* What the task requires *
The answer must be one number: the count of lines in the data below that include "yellow".

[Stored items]
----------------------------------------

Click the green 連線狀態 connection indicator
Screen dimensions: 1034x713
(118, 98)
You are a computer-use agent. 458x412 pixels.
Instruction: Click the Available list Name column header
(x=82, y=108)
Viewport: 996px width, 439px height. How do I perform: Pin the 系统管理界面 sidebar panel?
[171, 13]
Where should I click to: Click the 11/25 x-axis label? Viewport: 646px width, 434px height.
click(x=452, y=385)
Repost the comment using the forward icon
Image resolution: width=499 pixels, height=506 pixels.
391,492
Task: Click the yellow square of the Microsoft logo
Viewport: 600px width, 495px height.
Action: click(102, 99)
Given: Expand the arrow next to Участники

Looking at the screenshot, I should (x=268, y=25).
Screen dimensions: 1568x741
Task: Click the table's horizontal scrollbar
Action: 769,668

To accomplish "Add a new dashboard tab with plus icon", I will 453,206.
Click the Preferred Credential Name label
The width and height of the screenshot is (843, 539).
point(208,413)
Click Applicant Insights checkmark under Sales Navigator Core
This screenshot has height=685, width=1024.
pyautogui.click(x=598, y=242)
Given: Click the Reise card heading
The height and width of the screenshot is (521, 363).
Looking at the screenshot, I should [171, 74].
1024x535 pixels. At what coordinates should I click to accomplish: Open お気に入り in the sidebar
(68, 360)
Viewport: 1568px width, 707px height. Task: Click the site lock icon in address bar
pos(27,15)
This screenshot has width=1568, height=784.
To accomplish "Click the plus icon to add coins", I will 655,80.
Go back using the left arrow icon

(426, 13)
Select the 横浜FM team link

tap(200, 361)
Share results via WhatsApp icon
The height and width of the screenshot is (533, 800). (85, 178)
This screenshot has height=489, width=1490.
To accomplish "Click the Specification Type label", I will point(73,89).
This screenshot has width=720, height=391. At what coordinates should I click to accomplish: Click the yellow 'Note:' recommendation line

----------------------------------------

* Answer to this task *
2